CO NALEŻY ZROBIĆ: Proszę przepisać fragment tekstu o rewolucji, który zaczyna się od słów „Zdaje się, że”, a kończy na „na końcu zdrada.”. Zamień w nim „miraże” na „złudzenia”.

CYTOWANY TEKST:
'''

Zdaje się, że to właśnie Lenin najostrzej zrozumiał, że nadchodzi w sytuacji rewolucyjnej moment, w którym człowiek musi podjąć tego rodzaju decyzję, która ma wpłynąć na cały przyszły bieg jego życia. Reforma jest wtedy bardzo kusząca. Ma atmosferę mądrości i roztropności, wydaje się unikać przelewania krwi. Ale dalekowzroczni ludzie, którzy rozumieją wielkie zasady logiki i arytmetyki społecznej – a w coraz większym stopniu również doświadczenie historyczne – wiedzą, że na ścieżce oportunistycznej rezygnacji i wasalstwa reformizmu leżą najpierw miraże, potem sidła, a na końcu zdrada.
Wiele zostało wylane atramentu na temat kwestii przemocy w rewolucji. Jednak czy ta sprawa pacyfizmu została postawiona w odpowiedni sposób? Pokojowe warunki rozwoju rewolucji są rzadkie, ale jednocześnie niezwykle cenne. Nie może być jednak pacyfizm twardą granicą. Kwestia przemocy przecież nie leży na dwóch przeciwnych końcach jako tak–nie. Zawsze są jakieś więzienia, jakaś policja, jakaś armia – w szczególności w trakcie wojny światowej. To zwykłe przymioty państwa. Problem, który jest pomijany – ponieważ jest polityczny, a nie moralizatorski – to kwestia: dlaczego przemoc jest stosowana? Jaka klasa prowadzi wojnę, w ramach jakiej polityki i jakie cele chce tym osiągnąć?

'''

WYCIĄG DANYCH:
'''

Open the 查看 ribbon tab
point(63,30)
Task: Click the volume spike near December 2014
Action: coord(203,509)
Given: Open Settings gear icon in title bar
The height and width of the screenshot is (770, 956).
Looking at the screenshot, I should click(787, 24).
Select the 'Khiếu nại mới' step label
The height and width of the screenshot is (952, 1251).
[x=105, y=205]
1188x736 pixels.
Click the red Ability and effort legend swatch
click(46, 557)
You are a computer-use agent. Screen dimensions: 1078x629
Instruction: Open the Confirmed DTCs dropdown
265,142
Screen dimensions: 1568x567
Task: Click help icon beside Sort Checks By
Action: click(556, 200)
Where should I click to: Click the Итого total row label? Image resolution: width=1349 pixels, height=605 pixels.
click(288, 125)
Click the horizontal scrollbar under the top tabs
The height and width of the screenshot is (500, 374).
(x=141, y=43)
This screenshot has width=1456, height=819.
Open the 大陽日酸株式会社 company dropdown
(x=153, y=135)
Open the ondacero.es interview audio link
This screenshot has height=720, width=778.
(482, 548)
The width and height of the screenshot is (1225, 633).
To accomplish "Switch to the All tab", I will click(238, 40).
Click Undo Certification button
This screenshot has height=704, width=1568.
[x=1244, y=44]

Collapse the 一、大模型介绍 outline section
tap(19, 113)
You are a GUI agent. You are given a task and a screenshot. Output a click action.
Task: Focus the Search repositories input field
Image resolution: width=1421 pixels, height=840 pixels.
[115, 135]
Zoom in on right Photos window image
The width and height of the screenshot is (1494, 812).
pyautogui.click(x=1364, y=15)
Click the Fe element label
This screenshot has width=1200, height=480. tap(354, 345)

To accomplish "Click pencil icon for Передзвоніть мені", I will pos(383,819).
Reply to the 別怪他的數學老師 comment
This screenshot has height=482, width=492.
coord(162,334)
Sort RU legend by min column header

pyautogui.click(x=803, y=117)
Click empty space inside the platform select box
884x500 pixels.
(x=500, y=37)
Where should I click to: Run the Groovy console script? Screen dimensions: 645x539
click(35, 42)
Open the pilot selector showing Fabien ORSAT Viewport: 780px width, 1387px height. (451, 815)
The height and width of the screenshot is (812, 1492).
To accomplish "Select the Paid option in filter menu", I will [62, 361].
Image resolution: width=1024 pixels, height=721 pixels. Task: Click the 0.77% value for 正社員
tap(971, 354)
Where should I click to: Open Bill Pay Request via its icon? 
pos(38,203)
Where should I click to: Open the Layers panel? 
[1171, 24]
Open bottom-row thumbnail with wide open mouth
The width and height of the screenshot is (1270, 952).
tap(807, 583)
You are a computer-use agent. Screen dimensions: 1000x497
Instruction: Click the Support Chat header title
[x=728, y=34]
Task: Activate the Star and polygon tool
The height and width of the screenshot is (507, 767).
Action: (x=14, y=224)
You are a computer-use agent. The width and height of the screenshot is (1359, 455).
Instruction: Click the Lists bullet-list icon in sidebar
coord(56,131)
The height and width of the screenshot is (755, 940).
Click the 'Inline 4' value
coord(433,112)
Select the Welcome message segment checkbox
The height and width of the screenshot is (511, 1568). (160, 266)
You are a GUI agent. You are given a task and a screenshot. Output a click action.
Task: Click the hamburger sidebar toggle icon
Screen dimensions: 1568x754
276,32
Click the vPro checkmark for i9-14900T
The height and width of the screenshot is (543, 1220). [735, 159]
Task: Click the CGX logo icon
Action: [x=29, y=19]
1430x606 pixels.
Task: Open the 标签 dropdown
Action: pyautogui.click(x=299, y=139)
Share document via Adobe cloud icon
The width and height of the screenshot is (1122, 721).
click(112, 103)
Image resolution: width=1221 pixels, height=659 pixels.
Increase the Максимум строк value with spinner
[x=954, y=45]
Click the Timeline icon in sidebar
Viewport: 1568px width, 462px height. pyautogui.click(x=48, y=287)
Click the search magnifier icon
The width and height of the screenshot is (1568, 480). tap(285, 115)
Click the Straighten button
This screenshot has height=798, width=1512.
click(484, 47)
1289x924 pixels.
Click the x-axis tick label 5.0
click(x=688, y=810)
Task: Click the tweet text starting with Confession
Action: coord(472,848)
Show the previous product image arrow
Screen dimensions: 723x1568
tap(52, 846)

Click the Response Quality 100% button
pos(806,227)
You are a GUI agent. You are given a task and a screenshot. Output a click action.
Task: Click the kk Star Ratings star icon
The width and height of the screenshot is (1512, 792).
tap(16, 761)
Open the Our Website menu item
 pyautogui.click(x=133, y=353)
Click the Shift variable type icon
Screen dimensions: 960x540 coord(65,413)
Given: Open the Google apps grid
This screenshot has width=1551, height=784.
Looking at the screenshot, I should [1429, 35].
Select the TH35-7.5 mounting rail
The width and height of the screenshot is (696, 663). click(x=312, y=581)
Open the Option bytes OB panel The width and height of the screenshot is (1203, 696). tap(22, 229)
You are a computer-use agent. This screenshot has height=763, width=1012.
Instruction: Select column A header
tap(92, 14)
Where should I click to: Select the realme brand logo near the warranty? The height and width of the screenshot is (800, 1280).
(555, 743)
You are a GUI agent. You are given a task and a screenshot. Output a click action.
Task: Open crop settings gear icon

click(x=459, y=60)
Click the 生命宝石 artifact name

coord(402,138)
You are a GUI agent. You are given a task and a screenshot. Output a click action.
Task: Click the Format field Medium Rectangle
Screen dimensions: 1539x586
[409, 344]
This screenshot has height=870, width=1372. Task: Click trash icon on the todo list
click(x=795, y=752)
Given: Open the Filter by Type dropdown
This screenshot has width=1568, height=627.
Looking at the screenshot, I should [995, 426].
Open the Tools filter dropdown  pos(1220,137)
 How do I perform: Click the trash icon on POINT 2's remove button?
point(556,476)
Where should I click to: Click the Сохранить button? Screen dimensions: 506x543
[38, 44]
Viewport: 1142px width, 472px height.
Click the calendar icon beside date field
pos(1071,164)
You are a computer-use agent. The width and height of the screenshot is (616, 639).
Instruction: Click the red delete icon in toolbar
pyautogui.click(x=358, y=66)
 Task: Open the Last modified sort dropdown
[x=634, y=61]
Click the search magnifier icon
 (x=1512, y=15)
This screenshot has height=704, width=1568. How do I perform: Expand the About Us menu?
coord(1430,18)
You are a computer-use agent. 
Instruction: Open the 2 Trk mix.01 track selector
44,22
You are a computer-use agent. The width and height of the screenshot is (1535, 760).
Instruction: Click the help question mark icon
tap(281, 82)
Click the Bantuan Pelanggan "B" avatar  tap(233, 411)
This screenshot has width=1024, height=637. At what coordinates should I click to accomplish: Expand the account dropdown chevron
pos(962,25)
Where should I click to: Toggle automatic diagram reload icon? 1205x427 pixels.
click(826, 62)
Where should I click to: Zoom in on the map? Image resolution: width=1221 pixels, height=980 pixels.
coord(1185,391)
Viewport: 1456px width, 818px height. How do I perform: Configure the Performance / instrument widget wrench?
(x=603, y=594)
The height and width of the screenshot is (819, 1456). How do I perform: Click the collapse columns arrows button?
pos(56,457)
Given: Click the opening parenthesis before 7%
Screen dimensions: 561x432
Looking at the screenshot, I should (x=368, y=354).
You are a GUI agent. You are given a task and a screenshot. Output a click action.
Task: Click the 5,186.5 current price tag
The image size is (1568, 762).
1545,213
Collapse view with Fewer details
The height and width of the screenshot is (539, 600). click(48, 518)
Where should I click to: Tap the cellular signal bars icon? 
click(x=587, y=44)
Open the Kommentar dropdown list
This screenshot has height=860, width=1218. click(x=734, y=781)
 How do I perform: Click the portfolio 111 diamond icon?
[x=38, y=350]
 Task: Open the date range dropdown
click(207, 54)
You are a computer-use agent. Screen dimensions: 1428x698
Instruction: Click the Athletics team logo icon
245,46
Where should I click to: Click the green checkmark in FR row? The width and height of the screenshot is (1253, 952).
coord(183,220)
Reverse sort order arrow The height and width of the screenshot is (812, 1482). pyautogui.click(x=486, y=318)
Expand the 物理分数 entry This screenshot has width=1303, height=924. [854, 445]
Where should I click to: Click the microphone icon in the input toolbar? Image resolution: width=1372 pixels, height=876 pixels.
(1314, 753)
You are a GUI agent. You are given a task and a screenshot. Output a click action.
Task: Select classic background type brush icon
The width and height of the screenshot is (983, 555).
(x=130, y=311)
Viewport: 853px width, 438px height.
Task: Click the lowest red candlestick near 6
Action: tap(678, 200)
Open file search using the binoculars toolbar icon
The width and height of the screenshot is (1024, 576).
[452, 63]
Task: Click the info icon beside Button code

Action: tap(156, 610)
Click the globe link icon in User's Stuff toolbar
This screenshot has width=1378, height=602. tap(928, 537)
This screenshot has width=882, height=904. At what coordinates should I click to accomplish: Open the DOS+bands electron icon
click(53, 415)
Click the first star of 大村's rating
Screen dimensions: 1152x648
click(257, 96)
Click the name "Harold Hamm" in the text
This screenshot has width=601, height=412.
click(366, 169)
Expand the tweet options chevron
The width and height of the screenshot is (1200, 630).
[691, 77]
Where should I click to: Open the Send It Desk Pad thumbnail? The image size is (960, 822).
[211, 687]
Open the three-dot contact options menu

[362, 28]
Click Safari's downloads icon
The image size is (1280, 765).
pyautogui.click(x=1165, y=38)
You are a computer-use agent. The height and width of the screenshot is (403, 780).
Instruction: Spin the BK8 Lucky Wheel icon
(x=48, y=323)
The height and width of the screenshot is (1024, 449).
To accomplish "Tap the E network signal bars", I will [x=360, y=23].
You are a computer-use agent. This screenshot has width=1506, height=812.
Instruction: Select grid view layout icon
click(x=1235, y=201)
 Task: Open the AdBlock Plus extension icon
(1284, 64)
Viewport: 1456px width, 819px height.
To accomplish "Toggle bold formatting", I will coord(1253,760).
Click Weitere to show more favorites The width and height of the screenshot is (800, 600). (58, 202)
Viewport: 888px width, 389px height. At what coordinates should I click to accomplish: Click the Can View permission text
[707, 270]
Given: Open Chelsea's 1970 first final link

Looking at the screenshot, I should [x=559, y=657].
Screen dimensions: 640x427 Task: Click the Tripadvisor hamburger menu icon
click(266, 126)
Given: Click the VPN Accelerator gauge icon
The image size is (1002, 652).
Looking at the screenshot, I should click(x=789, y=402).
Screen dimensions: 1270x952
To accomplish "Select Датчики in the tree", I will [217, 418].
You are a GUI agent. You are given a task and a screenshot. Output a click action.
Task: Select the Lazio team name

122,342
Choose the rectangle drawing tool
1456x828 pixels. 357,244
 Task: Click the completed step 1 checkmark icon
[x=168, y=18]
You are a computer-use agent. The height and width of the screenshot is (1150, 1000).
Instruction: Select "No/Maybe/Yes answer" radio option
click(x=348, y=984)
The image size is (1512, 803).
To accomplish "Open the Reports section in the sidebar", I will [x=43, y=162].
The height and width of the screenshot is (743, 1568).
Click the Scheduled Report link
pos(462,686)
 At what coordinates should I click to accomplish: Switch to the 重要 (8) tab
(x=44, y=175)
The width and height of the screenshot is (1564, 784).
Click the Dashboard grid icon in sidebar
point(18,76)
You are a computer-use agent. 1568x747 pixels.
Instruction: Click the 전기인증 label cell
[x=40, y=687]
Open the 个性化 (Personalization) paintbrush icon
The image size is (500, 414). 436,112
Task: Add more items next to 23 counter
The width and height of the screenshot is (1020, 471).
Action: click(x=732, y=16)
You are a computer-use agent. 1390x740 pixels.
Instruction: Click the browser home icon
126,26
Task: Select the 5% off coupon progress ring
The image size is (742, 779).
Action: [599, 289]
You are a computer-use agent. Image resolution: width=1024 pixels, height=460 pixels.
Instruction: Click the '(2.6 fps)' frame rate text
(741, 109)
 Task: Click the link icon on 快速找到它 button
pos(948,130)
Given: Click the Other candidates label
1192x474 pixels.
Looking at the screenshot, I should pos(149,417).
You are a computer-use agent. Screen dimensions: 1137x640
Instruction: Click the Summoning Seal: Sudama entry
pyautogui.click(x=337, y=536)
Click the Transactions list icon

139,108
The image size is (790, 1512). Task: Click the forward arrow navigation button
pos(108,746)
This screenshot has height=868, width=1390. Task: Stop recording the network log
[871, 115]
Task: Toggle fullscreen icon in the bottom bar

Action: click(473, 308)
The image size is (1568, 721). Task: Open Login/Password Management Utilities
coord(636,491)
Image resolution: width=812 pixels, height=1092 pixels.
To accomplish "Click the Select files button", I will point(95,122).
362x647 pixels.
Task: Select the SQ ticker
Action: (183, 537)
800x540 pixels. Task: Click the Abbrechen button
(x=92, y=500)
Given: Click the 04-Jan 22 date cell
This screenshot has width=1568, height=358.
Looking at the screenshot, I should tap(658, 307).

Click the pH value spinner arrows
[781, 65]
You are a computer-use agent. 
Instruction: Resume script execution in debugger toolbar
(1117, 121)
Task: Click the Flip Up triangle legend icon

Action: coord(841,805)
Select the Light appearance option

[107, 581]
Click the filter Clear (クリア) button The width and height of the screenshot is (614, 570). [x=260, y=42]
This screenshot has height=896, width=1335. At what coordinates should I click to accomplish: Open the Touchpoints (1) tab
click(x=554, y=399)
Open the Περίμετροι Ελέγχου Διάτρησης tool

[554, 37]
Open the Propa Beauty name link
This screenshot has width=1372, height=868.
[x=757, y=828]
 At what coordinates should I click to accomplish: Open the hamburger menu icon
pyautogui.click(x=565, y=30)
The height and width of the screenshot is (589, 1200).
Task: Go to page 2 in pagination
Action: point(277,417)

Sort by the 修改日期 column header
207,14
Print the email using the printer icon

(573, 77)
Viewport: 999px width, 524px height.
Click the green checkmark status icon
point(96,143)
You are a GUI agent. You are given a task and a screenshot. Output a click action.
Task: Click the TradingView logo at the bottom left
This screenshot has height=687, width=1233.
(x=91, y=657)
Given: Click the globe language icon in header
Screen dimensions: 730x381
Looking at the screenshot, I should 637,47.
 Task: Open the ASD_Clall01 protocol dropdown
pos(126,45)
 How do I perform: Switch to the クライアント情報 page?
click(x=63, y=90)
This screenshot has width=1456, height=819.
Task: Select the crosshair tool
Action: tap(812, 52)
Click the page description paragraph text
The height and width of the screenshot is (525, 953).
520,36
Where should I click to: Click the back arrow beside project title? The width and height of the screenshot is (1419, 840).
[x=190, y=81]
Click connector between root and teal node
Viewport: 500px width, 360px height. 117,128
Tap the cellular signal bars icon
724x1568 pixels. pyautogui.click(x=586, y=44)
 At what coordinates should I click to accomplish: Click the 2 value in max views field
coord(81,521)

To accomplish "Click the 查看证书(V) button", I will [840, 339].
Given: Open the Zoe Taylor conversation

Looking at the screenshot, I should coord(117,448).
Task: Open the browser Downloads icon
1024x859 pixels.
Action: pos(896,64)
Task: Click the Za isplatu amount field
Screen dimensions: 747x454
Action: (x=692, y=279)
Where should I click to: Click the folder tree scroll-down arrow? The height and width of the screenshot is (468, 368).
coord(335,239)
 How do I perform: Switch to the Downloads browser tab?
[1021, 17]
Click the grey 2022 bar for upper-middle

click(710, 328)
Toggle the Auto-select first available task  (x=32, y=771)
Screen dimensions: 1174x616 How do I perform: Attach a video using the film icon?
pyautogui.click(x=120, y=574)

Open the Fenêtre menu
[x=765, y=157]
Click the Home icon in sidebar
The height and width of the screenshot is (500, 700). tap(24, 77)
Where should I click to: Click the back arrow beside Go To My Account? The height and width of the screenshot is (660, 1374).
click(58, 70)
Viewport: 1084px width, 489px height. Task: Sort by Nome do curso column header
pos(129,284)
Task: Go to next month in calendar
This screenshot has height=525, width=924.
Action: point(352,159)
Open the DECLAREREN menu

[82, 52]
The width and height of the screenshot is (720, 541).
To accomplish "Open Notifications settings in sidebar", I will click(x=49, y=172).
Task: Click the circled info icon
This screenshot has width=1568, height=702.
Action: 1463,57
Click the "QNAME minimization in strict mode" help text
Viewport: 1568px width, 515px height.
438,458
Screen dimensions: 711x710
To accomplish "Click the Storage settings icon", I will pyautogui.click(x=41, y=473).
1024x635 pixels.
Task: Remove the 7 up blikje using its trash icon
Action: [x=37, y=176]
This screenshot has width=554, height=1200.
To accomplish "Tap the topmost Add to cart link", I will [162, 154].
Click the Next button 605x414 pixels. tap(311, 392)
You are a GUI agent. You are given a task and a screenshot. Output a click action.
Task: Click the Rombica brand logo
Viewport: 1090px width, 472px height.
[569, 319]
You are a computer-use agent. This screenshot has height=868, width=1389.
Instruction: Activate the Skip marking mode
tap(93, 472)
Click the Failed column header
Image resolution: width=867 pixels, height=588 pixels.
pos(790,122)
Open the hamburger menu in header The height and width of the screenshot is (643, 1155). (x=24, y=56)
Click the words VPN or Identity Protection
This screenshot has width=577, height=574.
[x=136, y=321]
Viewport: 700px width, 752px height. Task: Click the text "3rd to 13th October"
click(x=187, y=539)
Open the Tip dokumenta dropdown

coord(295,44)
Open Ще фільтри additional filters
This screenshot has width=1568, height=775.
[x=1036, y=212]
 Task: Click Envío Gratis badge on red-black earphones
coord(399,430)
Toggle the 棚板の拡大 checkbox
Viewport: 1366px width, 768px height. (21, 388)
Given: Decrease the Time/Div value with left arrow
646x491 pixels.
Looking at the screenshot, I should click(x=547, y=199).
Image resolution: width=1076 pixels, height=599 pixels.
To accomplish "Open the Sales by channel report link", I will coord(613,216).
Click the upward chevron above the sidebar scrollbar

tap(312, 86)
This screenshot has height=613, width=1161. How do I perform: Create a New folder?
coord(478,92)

'''

ROZWIĄZANIE ZADANIA:
Zdaje się, że to właśnie Lenin najostrzej zrozumiał, że nadchodzi w sytuacji rewolucyjnej moment, w którym człowiek musi podjąć tego rodzaju decyzję, która ma wpłynąć na cały przyszły bieg jego życia. Reforma jest wtedy bardzo kusząca. Ma atmosferę mądrości i roztropności, wydaje się unikać przelewania krwi. Ale dalekowzroczni ludzie, którzy rozumieją wielkie zasady logiki i arytmetyki społecznej – a w coraz większym stopniu również doświadczenie historyczne – wiedzą, że na ścieżce oportunistycznej rezygnacji i wasalstwa reformizmu leżą najpierw złudzenia, potem sidła, a na końcu zdrada.